A few days ago I followed a link of link that led me to some mom that I don’t know who wrote a little rant on mothers always feeling like they have to compete with one another. Her main point was that whenever she complains about how hard this time of her life is, other moms are never encouraging but always say something like, “You think THIS is hard? Wait until they’re teenagers!” or something along the same lines. She was upset by how we’re always trying to outdo one another with who has the harder life. And she was wishing that just once, someone could gently say, “Don’t worry. It gets better.”
I do sincerely hope that I have never said such an insensitive thing to another mom. But here’s the thing: Does it really get better? Does it?
I know I’ve never exactly been accused of being an optimist, so you don’t have to listen to this if you don’t want to, but it doesn’t get better. It just doesn’t.
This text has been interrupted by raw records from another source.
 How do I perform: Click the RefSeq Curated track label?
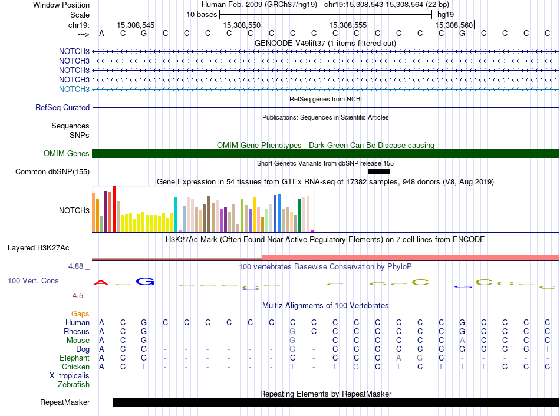pos(62,108)
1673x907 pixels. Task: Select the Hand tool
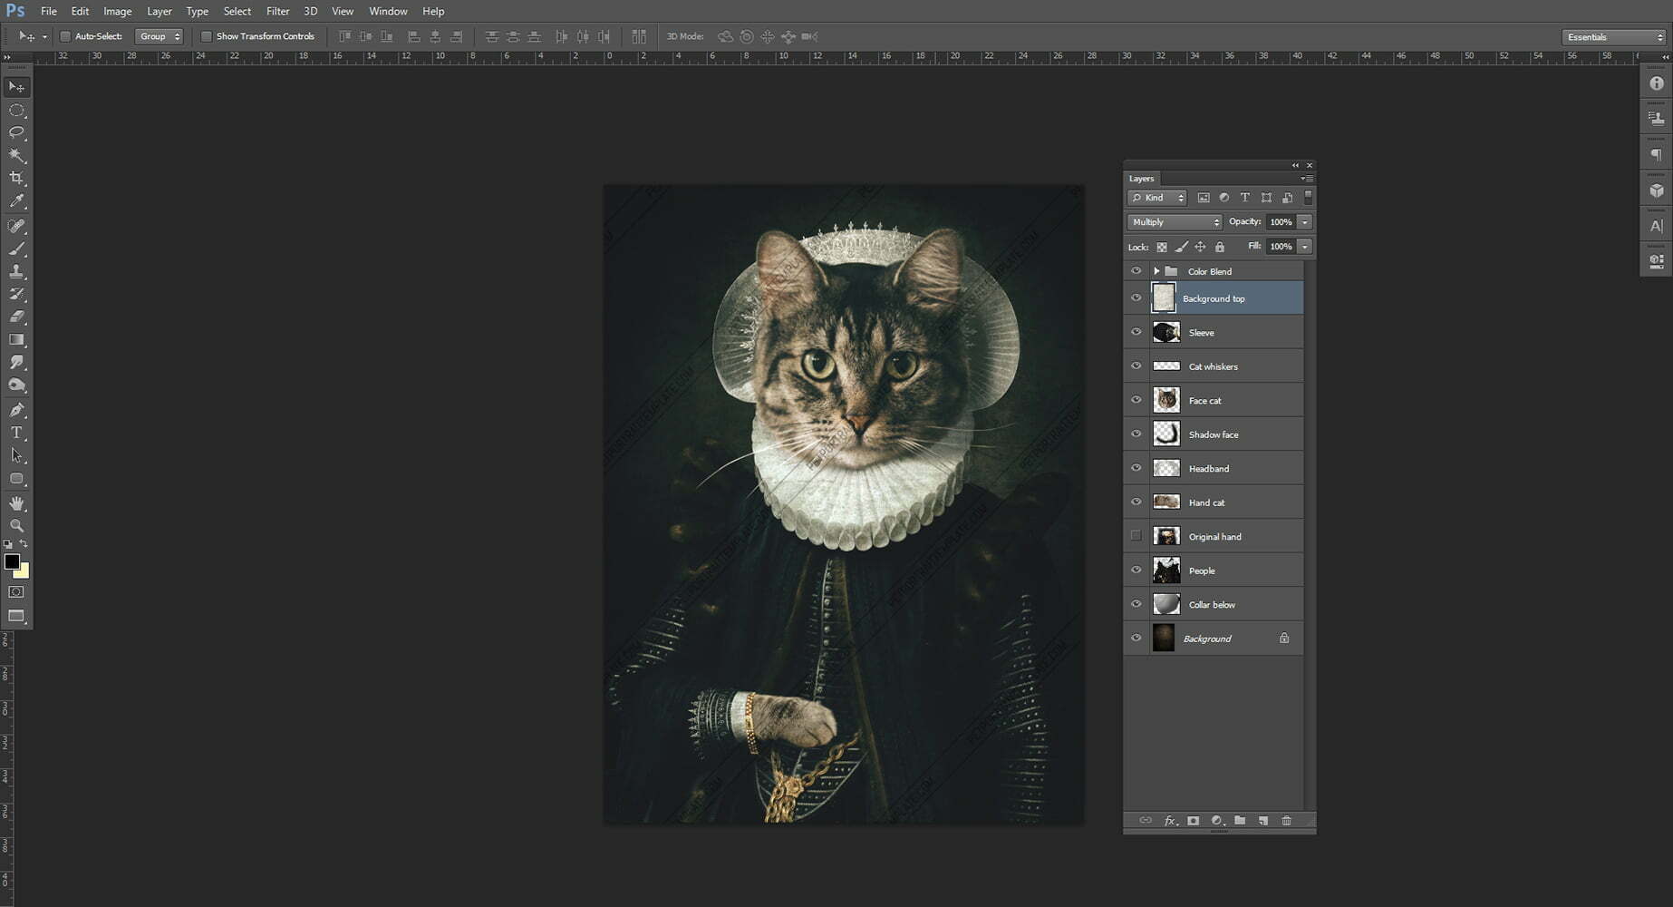tap(16, 503)
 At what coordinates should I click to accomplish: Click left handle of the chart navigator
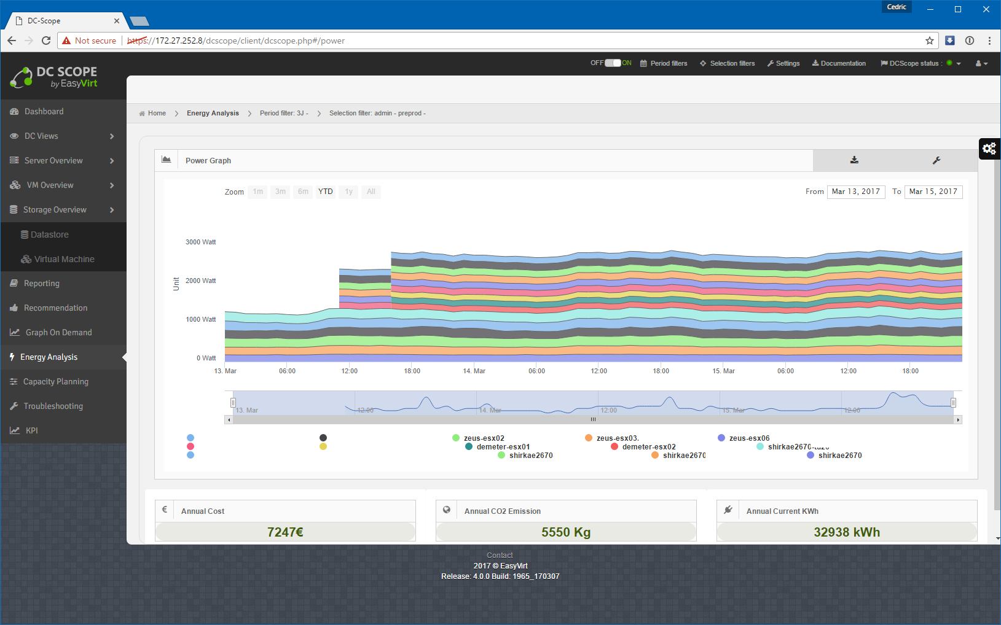(233, 403)
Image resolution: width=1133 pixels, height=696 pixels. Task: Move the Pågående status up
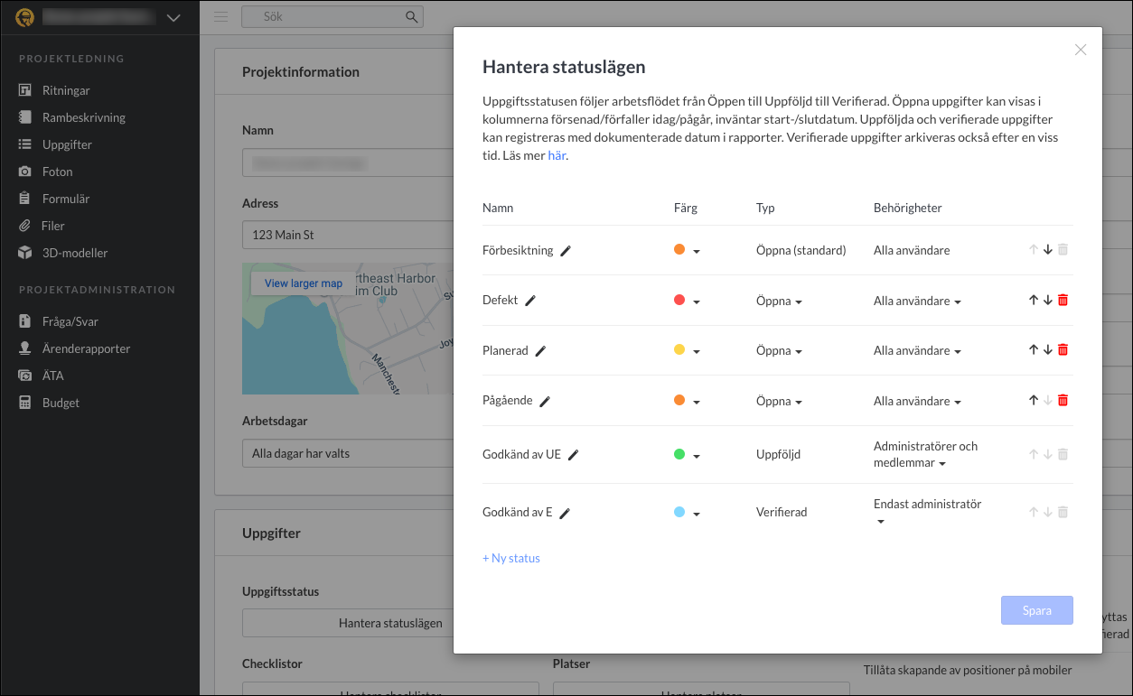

When I was eight, I hated going to bed. Hated it. Would try to think up new ways of fooling my parents every night so that I wouldn’t have to go back to that torture chamber. They never fell for it and I always ended up back in bed. It sucked. It really did. I just had to lay there, not sleeping and dwelling on how difficult my life was. At eighteen, I left my home and all those I loved to go try that thing called college that everyone says is so important. I hated it. I cried more during that time of life than all the other times put together. At twenty-eight I had three very small children, not enough money to pay the bills and a husband who was battling depression as he tried to figure out where to go from here and how to provide for his growing family. At thirty-eight, I have three not-so-small children with very busy schedules and ten thousand major decisions that need to be made on a daily basis and I’ve gone back to work full-time.
It’s hard. It’s all so hard. None of it is any less hard than the rest of it. Some days are better than others, of course. And there can be so much joy in the midst of the hardness.
So very much joy.
But it doesn’t necessarily get better. I know that. I look forward to forty-eight knowing that my children will then be dealing with adult-sized problems of their own. That will be hard. I imagine life at fifty-eight as our aging parents need extra care. Shall I go on?
When my children were little, I used to HATE when more seasoned mothers would look at my family with longing in their eyes and tell me to enjoy the time I was in because it passes so quickly. I always thought, “Who do you think you are, assuming that I’m NOT enjoying it? I AM enjoying it. I know full well that life passes quickly. I love my babies. Back off, woman.”
And now I HATE when mothers with younger children look at my family with longing in their eyes and tell me that I am so lucky to be done with diapers and tantrums and having to keep an eye on them every moment of every day. I feel like it invalidates me as a real person, living a real life. It somehow sucks the joy away.
Life changes. It sometimes changes so quickly that I can barely keep my wits about me, much less process the changes until I’ve come to a somewhat safe distance on the other side of the change. I’m especially aware of it now as I am (finally) beginning work on putting my third blog book into print. As I’m going through posts from three and a half short years ago, I am bewildered by how much has changed. It is sobering and actually somewhat embarrassing. There are things I can’t believe I wrote. Last night I sat down at the piano and played through my old notebook from high school that I used to write my songs in. Talk about embarrassing. Why, oh why, did I ever think those songs were good?
Maybe three years from now I’ll be embarrassed by this post I’m writing right here. But I bet my life won’t be better than it is right now. I bet I’ll still go in and out of good times and bad on a regular basis. I bet I’ll still love people and hurt people and get hurt by people. And I bet the sun will still rise and set and the ocean will still keep running into the land. And the God who holds it all together will still call me to take up my cross daily as I live and love and work and worship. And I’ll hold some things tight and I’ll let some things go.
And I hope that if I have the delightful privilege of spending time with you and you pour your heart out to me about how hard your life is right now…
Well, I hope that I can cry with you and pray with you and that the love would flow both ways in our conversation. And I hope there will be laughter too. And I hope we do all of that over coffee and donuts.
Or wine and cheese and bread maybe, with a side of olives.
With no pretense of one of our lives being more important than the other’s. And no superficial silliness about how it all gets better.